Two lines mark the range in the entries below: the one holding "Click the edit project title pencil icon" and the one holding "Select the Design". Set down those two and all lines between them, exactly.

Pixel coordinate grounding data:
● ● ●
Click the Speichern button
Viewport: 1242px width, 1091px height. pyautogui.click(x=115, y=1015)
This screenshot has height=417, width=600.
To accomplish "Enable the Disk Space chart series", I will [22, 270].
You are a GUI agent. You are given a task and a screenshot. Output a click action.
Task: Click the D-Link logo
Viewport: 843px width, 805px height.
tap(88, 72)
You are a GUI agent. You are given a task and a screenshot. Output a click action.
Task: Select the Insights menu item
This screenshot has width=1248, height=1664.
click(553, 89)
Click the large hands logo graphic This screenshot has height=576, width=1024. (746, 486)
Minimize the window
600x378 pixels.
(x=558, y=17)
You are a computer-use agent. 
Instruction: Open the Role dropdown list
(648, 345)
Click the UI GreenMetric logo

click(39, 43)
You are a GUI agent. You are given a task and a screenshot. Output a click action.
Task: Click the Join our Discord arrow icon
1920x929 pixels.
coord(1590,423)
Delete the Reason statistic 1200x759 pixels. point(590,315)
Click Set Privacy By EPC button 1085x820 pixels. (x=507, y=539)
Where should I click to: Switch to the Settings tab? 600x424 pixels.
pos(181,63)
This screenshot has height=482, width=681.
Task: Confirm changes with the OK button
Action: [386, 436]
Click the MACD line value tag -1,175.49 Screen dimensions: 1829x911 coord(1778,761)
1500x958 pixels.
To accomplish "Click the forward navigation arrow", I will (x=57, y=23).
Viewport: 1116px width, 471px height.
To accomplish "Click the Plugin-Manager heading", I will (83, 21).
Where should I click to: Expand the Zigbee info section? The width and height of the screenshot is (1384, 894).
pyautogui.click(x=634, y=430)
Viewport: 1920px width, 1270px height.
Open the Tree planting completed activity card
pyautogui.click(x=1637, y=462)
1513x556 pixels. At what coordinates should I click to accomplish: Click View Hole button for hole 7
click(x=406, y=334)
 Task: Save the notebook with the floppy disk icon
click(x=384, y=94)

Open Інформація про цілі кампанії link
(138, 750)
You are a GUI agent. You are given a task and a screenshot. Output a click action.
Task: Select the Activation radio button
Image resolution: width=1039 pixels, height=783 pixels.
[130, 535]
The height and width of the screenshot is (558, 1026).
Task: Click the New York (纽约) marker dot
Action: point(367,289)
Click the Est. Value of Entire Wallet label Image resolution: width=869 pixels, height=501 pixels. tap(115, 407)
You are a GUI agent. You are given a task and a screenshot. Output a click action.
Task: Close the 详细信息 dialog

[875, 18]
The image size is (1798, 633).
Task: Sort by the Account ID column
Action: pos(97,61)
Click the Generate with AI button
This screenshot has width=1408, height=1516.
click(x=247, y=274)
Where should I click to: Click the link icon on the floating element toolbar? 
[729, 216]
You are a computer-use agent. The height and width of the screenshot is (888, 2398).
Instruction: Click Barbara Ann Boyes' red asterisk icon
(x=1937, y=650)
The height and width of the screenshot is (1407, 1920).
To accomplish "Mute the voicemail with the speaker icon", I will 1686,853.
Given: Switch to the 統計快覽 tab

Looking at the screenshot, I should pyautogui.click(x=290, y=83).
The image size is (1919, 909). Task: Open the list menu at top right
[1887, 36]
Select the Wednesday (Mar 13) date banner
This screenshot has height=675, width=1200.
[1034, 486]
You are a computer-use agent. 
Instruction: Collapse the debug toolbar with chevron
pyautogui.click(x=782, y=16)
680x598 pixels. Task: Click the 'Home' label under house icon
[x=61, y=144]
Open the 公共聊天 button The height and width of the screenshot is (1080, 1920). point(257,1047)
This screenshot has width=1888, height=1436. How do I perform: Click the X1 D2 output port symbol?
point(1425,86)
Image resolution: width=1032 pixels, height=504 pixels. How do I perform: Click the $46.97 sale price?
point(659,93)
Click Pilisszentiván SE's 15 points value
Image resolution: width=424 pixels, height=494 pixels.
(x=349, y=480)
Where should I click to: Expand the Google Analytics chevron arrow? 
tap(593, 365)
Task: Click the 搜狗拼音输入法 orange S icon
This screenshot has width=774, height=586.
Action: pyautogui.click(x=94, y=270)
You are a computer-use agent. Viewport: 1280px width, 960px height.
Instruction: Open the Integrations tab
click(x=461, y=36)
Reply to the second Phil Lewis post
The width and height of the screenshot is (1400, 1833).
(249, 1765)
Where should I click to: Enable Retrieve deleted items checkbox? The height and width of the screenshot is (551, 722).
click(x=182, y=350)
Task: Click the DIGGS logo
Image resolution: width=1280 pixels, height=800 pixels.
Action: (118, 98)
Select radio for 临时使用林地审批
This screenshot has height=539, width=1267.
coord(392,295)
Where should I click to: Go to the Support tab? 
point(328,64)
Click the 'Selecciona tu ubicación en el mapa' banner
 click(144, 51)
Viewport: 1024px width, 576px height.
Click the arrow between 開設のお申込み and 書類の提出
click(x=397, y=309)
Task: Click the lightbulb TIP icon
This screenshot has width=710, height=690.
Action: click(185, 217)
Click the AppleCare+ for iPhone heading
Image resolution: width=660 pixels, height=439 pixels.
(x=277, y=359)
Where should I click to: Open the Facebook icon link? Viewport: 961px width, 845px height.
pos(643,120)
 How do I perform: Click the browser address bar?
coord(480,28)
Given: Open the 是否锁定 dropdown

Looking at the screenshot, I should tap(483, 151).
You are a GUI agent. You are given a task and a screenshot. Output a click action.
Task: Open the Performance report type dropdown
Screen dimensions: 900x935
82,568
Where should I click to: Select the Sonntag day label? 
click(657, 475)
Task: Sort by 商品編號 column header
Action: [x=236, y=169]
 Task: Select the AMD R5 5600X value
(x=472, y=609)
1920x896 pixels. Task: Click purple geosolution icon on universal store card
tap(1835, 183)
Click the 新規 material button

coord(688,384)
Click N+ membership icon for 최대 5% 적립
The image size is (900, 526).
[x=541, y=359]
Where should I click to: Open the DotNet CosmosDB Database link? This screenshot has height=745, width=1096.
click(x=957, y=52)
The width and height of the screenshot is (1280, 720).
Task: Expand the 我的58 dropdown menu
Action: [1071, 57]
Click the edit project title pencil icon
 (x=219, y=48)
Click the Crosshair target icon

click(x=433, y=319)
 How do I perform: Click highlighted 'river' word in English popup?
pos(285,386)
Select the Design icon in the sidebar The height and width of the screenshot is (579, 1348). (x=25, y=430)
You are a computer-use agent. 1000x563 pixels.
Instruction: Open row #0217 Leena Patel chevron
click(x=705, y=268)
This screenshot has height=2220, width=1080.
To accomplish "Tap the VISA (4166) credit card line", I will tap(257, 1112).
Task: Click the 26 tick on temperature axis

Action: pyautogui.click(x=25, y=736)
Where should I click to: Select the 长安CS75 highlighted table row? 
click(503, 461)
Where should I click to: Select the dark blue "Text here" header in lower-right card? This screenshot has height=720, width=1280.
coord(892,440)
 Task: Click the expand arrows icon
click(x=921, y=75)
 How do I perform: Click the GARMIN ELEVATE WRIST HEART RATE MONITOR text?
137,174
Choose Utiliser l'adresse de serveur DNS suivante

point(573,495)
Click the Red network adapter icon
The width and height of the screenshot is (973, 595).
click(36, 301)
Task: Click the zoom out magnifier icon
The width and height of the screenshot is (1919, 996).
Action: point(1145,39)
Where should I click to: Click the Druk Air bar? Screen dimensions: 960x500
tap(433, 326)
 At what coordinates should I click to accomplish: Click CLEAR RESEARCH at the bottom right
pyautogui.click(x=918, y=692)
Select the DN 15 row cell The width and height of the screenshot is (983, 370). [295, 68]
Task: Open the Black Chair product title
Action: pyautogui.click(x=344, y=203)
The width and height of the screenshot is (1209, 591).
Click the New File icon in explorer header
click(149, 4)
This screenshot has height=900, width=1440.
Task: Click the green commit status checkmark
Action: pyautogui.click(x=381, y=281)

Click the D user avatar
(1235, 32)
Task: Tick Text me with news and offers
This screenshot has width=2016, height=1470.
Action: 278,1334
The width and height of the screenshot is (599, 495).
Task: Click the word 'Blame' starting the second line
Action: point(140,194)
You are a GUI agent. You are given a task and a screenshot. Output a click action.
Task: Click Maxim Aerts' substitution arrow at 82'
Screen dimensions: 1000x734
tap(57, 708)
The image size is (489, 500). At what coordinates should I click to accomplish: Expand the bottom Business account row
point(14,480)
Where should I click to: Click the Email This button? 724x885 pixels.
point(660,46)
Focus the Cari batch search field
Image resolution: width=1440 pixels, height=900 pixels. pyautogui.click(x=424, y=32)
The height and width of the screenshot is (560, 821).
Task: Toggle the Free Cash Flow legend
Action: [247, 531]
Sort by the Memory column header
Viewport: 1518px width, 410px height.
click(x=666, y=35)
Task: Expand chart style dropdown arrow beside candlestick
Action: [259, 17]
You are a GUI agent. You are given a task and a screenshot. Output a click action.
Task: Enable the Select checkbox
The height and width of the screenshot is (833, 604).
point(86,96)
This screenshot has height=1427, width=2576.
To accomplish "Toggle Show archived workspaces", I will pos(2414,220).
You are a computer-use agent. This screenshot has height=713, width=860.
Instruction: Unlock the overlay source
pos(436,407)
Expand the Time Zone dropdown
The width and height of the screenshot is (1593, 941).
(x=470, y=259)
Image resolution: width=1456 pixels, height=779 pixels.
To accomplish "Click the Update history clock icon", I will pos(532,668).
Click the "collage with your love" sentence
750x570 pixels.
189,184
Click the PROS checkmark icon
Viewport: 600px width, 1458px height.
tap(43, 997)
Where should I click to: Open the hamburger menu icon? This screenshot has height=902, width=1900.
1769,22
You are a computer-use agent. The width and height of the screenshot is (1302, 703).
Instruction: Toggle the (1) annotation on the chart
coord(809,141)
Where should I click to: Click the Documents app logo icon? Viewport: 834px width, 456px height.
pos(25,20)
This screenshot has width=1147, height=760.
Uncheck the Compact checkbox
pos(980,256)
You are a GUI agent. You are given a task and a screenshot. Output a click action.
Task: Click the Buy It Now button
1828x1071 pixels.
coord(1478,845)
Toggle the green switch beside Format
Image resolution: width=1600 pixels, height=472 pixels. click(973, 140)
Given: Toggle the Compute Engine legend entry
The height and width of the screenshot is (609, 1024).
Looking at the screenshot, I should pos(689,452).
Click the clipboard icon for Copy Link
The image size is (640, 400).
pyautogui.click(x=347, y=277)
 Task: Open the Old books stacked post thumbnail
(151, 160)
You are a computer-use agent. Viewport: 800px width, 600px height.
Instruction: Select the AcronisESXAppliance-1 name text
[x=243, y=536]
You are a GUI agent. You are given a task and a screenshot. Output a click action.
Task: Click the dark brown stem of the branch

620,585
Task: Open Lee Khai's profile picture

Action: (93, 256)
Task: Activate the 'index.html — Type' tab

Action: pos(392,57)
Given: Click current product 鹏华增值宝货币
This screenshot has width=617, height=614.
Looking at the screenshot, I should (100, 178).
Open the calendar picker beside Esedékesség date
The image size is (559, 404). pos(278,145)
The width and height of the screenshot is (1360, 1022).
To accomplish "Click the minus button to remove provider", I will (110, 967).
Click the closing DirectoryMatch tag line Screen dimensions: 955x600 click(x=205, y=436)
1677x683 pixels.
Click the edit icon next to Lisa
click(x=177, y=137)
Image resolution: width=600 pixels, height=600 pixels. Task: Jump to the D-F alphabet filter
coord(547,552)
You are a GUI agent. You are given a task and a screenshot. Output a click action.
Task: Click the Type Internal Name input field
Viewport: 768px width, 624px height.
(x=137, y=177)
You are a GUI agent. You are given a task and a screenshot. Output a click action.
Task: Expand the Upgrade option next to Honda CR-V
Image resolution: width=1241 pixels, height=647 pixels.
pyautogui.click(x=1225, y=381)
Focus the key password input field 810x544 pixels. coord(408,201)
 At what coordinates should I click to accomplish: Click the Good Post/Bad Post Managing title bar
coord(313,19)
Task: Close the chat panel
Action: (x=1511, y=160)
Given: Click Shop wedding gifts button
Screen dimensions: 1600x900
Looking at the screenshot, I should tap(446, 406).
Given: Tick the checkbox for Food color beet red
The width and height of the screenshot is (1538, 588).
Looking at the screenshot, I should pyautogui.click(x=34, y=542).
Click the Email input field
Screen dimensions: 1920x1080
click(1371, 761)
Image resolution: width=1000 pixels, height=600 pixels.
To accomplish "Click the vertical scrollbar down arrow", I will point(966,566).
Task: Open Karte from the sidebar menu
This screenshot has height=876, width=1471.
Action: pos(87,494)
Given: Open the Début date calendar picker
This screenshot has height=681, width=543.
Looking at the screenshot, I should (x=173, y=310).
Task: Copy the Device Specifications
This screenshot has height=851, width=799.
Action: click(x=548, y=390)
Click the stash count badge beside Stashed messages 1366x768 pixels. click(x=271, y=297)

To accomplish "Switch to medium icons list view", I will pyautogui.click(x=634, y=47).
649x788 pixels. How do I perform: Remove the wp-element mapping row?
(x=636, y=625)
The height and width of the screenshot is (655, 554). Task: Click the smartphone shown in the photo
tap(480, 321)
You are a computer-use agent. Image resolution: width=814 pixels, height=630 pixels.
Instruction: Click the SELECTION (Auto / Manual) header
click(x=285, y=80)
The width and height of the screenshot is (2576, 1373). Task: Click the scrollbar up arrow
● ● ●
- _Output for this exercise_:
Click the edit project title pencil icon
 (x=219, y=48)
Click the Crosshair target icon

click(x=433, y=319)
 How do I perform: Click highlighted 'river' word in English popup?
pos(285,386)
Select the Design icon in the sidebar The height and width of the screenshot is (579, 1348). (x=25, y=430)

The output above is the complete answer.